The apartment was cold and dark when I arrived home from the veterinary hospital, and music played softly on the bathroom radio.  QB always preferred it that way.  Now, it didn’t matter. 

I felt like punching something, trashing my apartment, throwing a chair, anything, but it wasn’t anger that drove these impulses; it was a streak of sadness, and a shame that cut so deeply that no violence could undo it.

I had left my apartment that evening by taxi with an apparently healthy three-year-old Sheltie.  I returned at 1:30am, alone, also by taxi.  When the driver asked, “What happened to your dog?” I mumbled something vague, and pretended instead to be interested in his computerized navigation system.

I remembered wryly the headlines that had floated around in my mind only days before: “Killer Sheltie Mauls Woman.”  Or, “Woman Kills Own Sheltie.”

I wasn’t going to argue with myself the fairness of the situation.  Life had already taught me that it wasn’t going to do me any favors.  Death can be beautiful but often isn’t, and life is damned ugly when you think about it.

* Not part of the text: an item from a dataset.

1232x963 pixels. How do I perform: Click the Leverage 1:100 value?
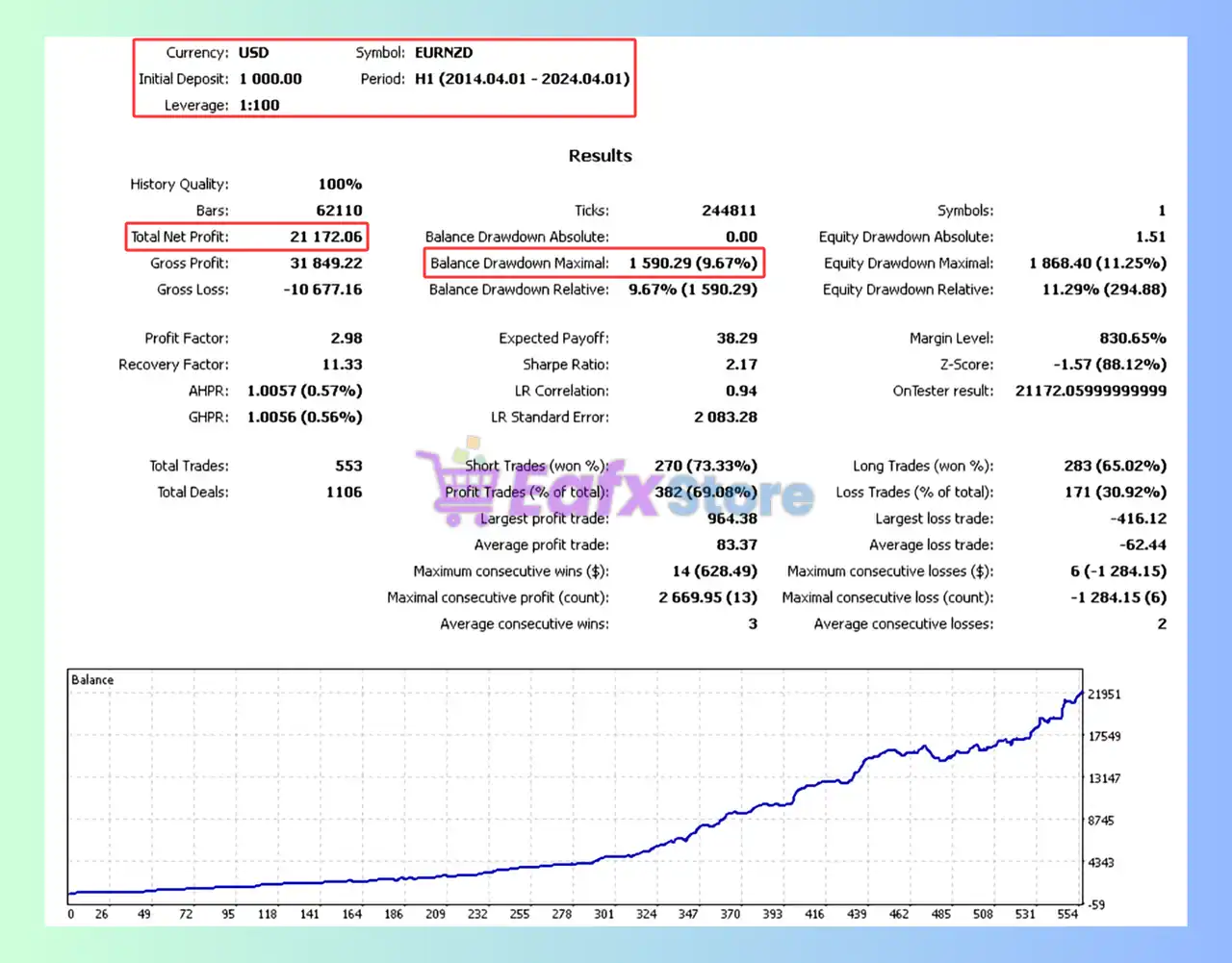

I switched on the desk lamp that served as a makeshift living room light, then turned up the heat some, until I heard the hot air blower click and then rumble.  My computer had run a virus scan that night.  No threat(s) found.  How nice.  No messages on the machine. 

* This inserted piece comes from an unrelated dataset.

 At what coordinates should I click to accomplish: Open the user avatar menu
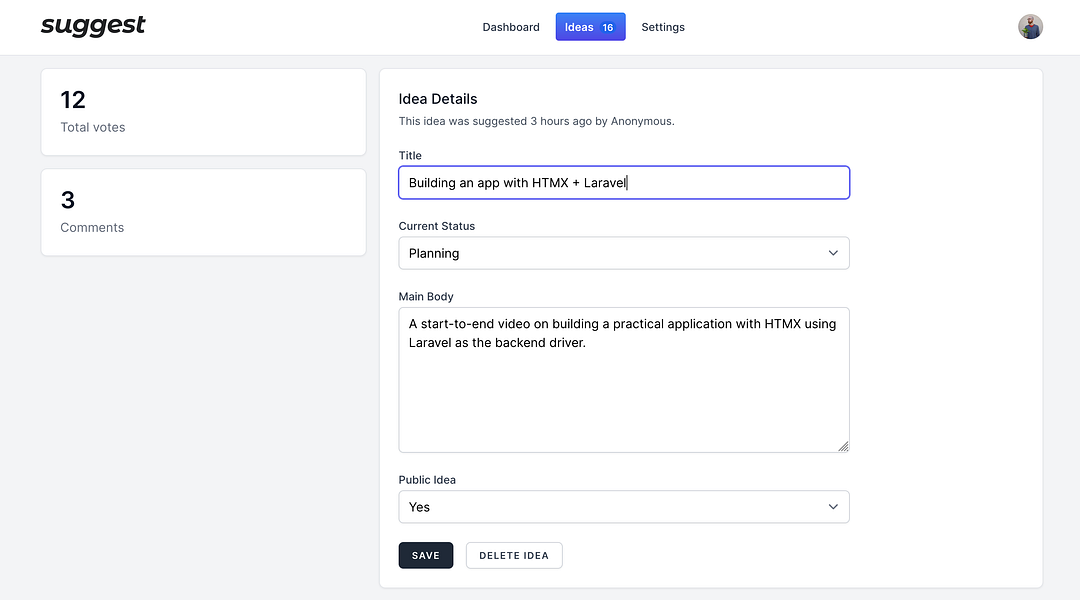click(x=1030, y=27)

I tossed my knapsack on the floor.   In it were QB’s collar, his leash, and his treats bag that I kept hanging on my key lanyard.  Also, I had a stash of QB’s favorite junk food treats that I fed to him only a minute before he was injected with poison, while he struggled to remove the IV from his left front leg.

I sat in my swivel chair and cried for a while, putting my tissues in a little pile that QB would surely have raided, shredded, and eaten if he had been with me. 

I remembered the smell of feces at the moment of death.

Euthanasia for a dog that is old or sick is a difficult decision, but to put a dog to sleep whose behavior is aggressive and incurable but who is otherwise healthy and well is a decision ten times tougher. 

People close to me supported my decision, but I went to the veterinary emergency hospital on my own, just me there by myself, for the purpose of killing my best friend.

I went to bed at 3am, and awoke at 7:30 or so Saturday morning.  I put on some coffee, and didn’t bother getting dressed.  What was the point?  No dog to walk.  I needed a shower, to wash off of me the stinking filth of the deed done the night before. 

But I waited, and made some phone calls instead, wrote some e-mail, and changed the light bulbs in the living room.  I waited, because when I walked into the bathroom I thought I saw QB lying on the cool linoleum floor by the toilet, where he liked to hang out.  I waited, because I wanted to live with that filth, repugnant as it was, for just a little while longer.